◆ Data for analysis:
※ ※ ※

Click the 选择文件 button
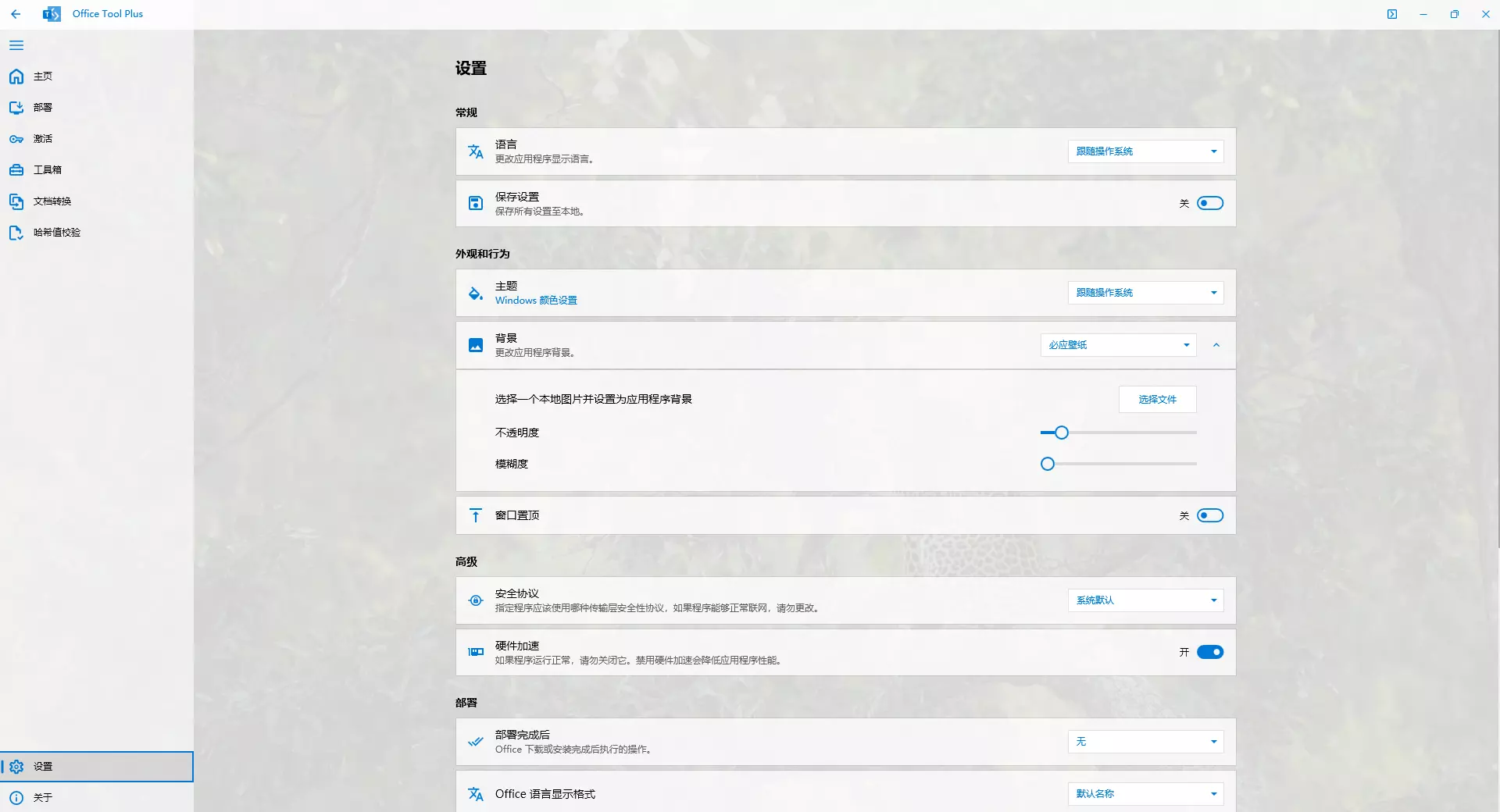(1157, 400)
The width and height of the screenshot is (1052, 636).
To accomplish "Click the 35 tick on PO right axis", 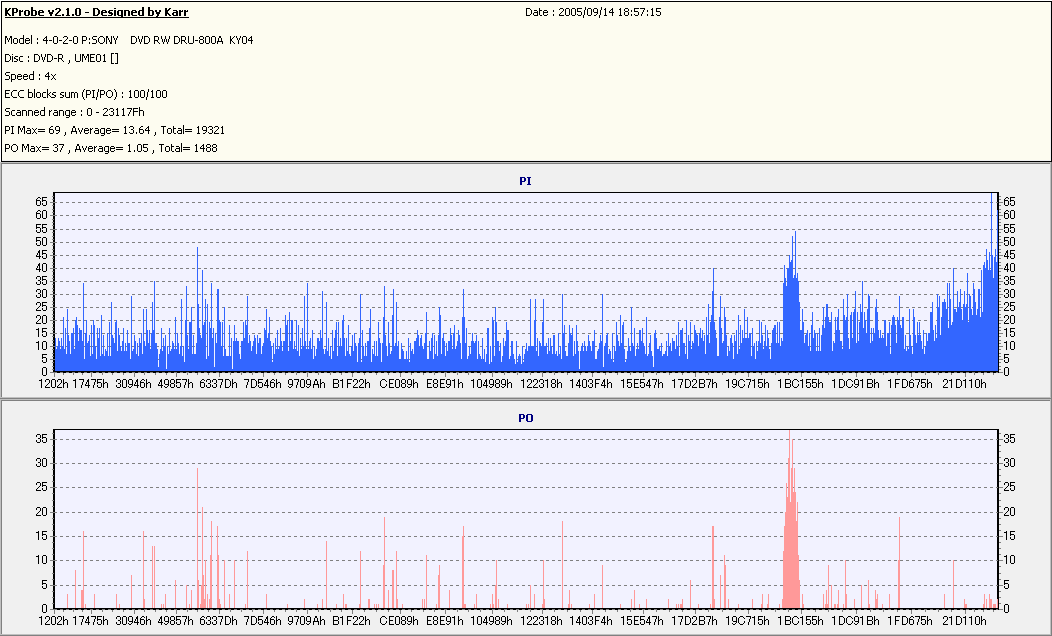I will tap(1009, 439).
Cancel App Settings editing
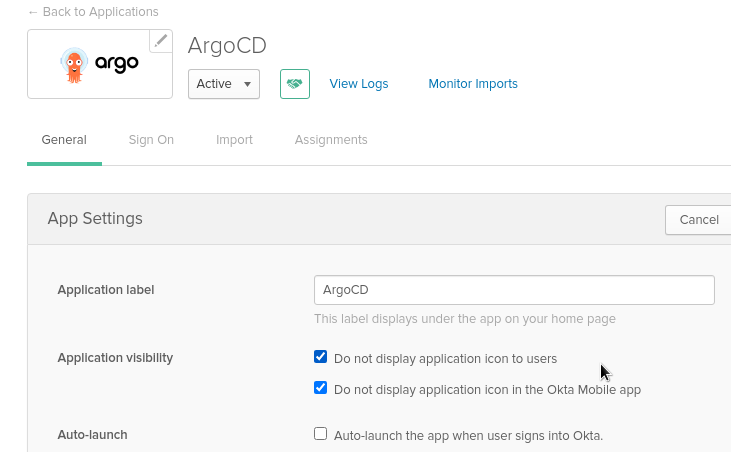Image resolution: width=731 pixels, height=452 pixels. (x=698, y=220)
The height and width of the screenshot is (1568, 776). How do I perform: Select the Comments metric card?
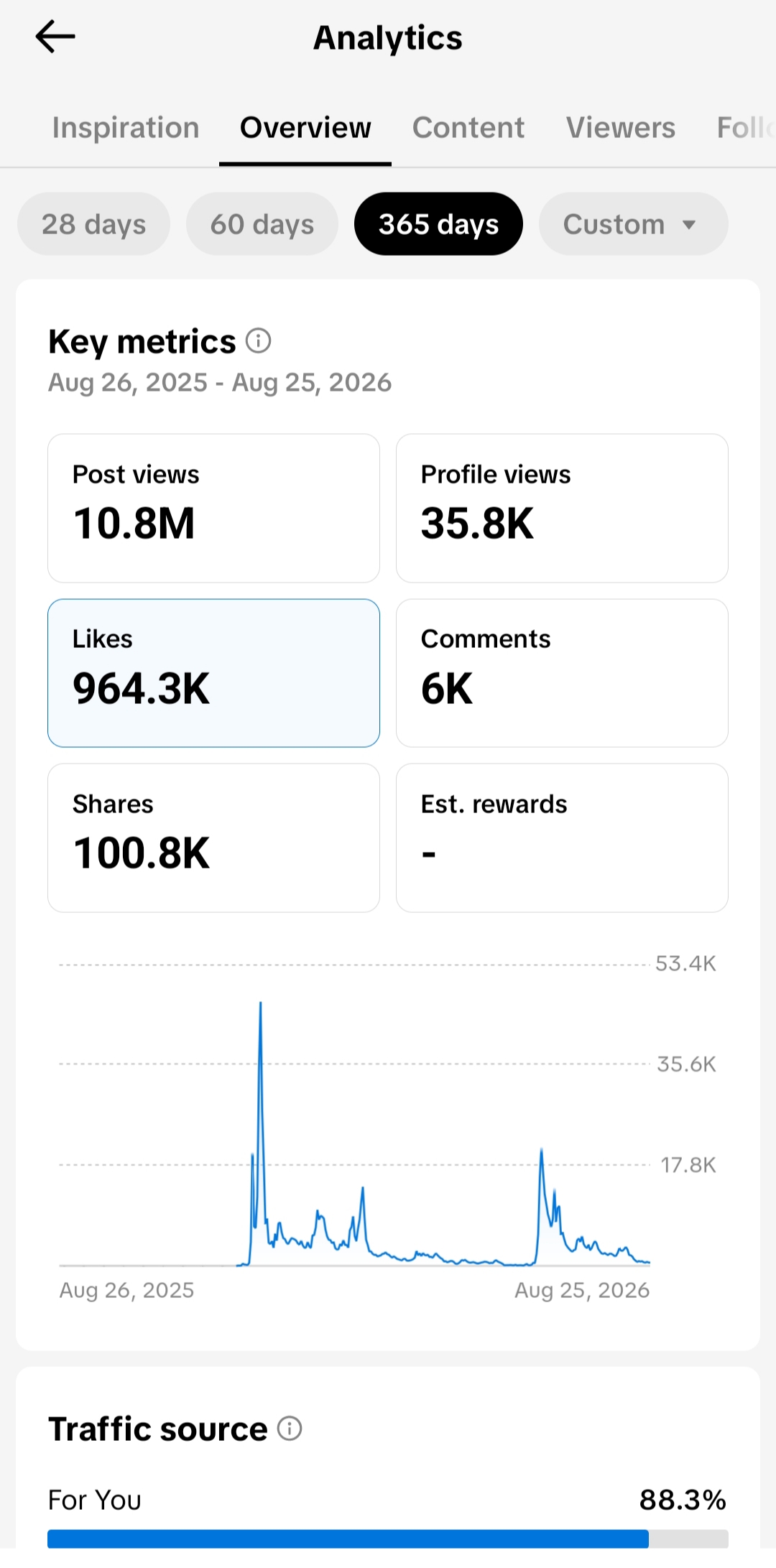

※ ※ ※

◆ Exercise requirements: In the entries above, find each line with the word "screenshot" and show it.

◆ Task result:
The width and height of the screenshot is (1052, 636).
The height and width of the screenshot is (1568, 776). How do I perform: Select the Comments metric card?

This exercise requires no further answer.